Trump has been in the spotlight for a long time.
Long before Donald John Trump threw his hat into the political arena or became the star of his own reality show, he had been in the public lexicon for decades. For me, personally, he came into my sphere of influence back in the eighties.
Trump was known for being one thing – rich. Trump had money and he wanted everyone to know it. Back in 1986, he was a forty-year-old billionaire who made money in real estate. When people thought of Trump, they thought of wealth.
What’s more, he wrote a best-selling book (with journalist, Tony Schwartz) called Trump: The Art of the Deal. Readers took this book as being part autobiography and part manual for being a successful salesman. For pre-internet readers, it was the first-impression halo effect of who Donald Trump was.
Trump’s letter to my graduating class (1988)
It is easy to say that prior to the current days of internet marketing when the media was defined as things on television, screen, radio, and print.
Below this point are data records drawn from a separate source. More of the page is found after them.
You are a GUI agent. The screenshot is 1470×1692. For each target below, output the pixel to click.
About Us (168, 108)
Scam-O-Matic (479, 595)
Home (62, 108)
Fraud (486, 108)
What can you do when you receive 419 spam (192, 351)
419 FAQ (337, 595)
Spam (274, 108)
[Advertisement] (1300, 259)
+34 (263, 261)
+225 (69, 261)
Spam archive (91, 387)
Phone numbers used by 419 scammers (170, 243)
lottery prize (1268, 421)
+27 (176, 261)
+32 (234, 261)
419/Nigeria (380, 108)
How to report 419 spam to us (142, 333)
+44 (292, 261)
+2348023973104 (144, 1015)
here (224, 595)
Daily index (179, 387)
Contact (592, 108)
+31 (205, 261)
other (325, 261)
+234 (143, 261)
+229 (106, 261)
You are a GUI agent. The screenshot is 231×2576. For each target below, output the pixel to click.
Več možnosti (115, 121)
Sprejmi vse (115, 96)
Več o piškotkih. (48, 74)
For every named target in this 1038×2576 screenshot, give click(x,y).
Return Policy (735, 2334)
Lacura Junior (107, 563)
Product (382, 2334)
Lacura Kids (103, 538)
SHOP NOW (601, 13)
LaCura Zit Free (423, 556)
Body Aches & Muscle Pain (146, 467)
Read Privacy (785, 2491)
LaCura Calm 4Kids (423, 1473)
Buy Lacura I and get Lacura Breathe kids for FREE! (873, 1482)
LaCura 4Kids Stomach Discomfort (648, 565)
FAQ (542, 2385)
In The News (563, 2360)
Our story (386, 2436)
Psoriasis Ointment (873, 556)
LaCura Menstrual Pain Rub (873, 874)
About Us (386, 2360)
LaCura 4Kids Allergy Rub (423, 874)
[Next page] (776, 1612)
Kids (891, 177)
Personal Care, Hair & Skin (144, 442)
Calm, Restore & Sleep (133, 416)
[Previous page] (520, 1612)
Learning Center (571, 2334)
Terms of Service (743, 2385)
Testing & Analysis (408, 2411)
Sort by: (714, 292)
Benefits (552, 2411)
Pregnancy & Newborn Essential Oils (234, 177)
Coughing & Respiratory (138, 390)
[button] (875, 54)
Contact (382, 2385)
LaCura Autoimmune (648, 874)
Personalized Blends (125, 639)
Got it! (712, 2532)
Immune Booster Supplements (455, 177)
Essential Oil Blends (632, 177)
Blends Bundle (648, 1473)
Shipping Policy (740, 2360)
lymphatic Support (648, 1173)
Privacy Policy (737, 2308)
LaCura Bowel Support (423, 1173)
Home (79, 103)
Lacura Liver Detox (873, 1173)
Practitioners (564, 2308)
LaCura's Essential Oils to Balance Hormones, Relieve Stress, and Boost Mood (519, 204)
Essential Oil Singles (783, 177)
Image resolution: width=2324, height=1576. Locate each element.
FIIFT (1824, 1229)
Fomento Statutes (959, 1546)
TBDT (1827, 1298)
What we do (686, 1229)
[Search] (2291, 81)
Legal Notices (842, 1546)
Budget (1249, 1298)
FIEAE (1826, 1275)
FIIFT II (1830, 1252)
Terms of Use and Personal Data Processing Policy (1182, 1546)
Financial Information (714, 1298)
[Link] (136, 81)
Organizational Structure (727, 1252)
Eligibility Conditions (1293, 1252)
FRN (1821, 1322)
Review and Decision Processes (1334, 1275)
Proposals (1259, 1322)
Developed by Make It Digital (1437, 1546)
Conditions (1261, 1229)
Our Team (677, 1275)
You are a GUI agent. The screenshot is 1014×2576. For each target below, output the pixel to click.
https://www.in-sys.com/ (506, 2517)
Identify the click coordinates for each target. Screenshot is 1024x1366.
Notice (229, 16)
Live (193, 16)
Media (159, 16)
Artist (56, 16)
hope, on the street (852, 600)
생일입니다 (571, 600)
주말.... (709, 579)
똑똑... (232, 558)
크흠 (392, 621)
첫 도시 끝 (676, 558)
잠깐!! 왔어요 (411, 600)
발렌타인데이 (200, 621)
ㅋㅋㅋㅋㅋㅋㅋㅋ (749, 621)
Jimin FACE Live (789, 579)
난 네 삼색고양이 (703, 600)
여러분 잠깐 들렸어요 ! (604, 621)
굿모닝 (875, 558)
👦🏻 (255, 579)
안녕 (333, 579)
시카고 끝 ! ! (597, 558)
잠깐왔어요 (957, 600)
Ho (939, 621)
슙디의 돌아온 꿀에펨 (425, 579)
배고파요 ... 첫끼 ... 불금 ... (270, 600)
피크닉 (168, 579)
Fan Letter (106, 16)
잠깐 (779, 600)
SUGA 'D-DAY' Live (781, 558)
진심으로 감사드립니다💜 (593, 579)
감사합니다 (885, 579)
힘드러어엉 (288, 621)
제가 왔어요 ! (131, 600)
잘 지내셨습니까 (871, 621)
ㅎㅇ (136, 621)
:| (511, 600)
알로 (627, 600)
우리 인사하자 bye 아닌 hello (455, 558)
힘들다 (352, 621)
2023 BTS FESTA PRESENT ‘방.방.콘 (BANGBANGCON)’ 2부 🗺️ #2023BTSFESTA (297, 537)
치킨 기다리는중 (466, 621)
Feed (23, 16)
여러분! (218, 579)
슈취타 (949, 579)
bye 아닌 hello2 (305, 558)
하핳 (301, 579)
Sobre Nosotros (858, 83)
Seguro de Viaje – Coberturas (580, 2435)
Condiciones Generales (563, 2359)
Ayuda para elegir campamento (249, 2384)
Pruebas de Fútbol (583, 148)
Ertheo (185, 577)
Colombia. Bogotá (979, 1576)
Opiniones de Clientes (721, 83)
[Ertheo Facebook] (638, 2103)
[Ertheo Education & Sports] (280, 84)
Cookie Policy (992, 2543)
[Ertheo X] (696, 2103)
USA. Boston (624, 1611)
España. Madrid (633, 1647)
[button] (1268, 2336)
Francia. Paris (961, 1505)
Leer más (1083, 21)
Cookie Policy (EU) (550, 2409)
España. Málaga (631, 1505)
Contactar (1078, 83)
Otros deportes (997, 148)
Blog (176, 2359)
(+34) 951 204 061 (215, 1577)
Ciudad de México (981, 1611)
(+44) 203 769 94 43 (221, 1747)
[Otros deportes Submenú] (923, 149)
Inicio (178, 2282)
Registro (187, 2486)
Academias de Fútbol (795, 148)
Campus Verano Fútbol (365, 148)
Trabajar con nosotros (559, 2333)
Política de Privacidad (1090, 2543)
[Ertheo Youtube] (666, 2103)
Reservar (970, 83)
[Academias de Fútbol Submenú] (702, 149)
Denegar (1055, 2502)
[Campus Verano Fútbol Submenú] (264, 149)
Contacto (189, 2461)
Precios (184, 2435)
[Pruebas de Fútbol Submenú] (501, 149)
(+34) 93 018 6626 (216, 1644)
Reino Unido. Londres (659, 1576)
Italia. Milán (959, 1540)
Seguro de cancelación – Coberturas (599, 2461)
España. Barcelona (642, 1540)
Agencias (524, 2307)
Trump’s public persona was one he could easily control. Bad press could be forgotten within a week or a month – especially when Trump could make a statement on television or promote some other venture to sway people’s impression.
Indeed, Trump had actually contributed to a book of letters collected by former Price is Right host Dennis James. His letter to my graduating class offered his advice to work hard and “create” your own luck and that you should notice that it’s always the same people who were lucky. Combined with his regular radio “visits” on K-Rock’s morning show regarding business etiquette, people have believed Trump to be a stern taskmaster who ran a tight ship.
However, the chink in his armor were the hidden stepdaughters of the media – the cartoonists.
The late night talk shows of today can credit some of their DNA to the political illustrators. Giants like Thomas Nast used his wit to simplify his fight against Boss Tweed’s New York Democratic Party political machine. What Nast could do with clear images could be distributed and understood to a population where literacy was rare. People did not need to read when they saw Nast’s sinister drawings of the corrupt politician – especially when they saw pictures of Tweed with a money bag in place of his head.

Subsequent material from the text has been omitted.